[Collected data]
-=-=-=-=-

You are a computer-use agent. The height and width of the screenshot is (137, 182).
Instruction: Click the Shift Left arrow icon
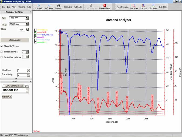(x=39, y=5)
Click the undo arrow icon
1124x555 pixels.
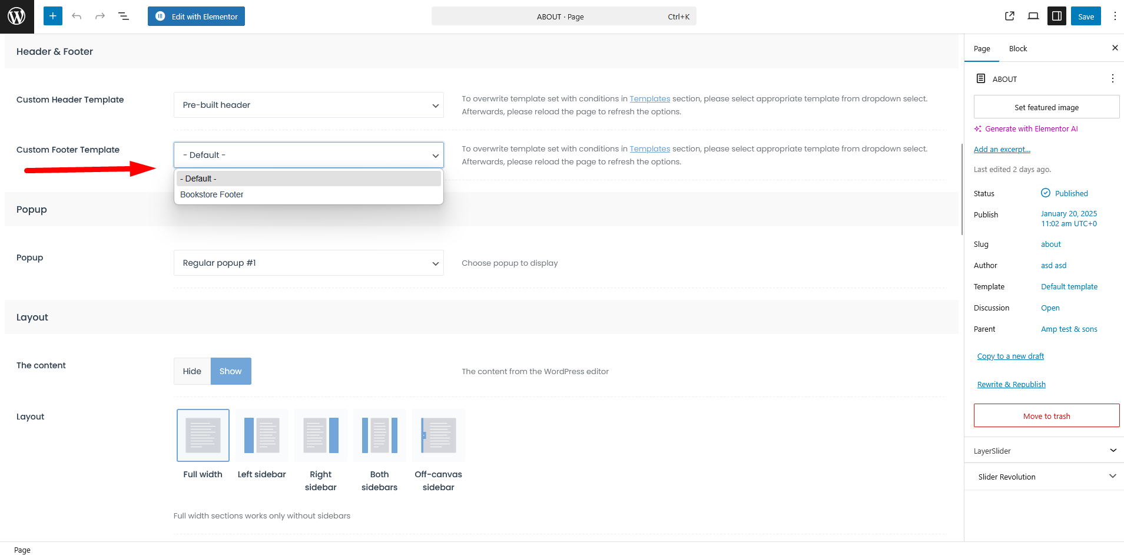[x=77, y=16]
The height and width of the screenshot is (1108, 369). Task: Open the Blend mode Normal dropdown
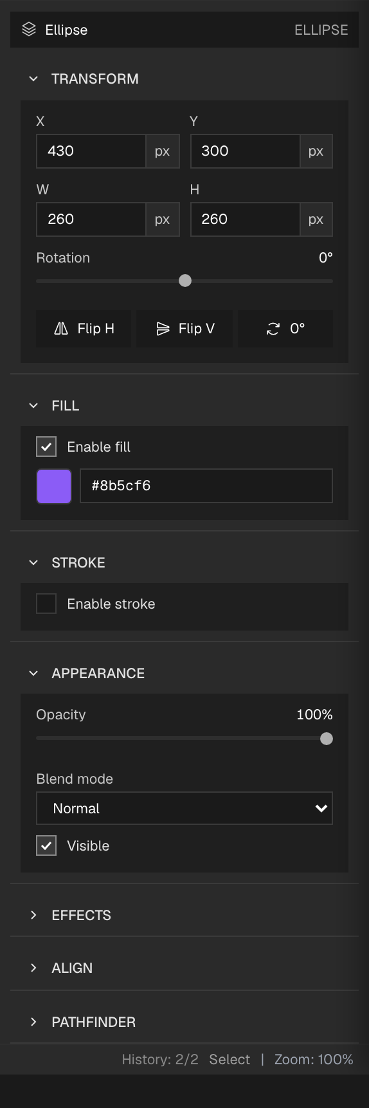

-=-=-=-=-

> Task details
Reproduce the records in full, exactly as they appear, and show none of the pictures.

> Solution for this exercise
You are a computer-use agent. The height and width of the screenshot is (137, 182).
Instruction: Click the Shift Left arrow icon
(x=39, y=5)
Click the undo arrow icon
1124x555 pixels.
[x=77, y=16]
The height and width of the screenshot is (1108, 369). Task: Open the Blend mode Normal dropdown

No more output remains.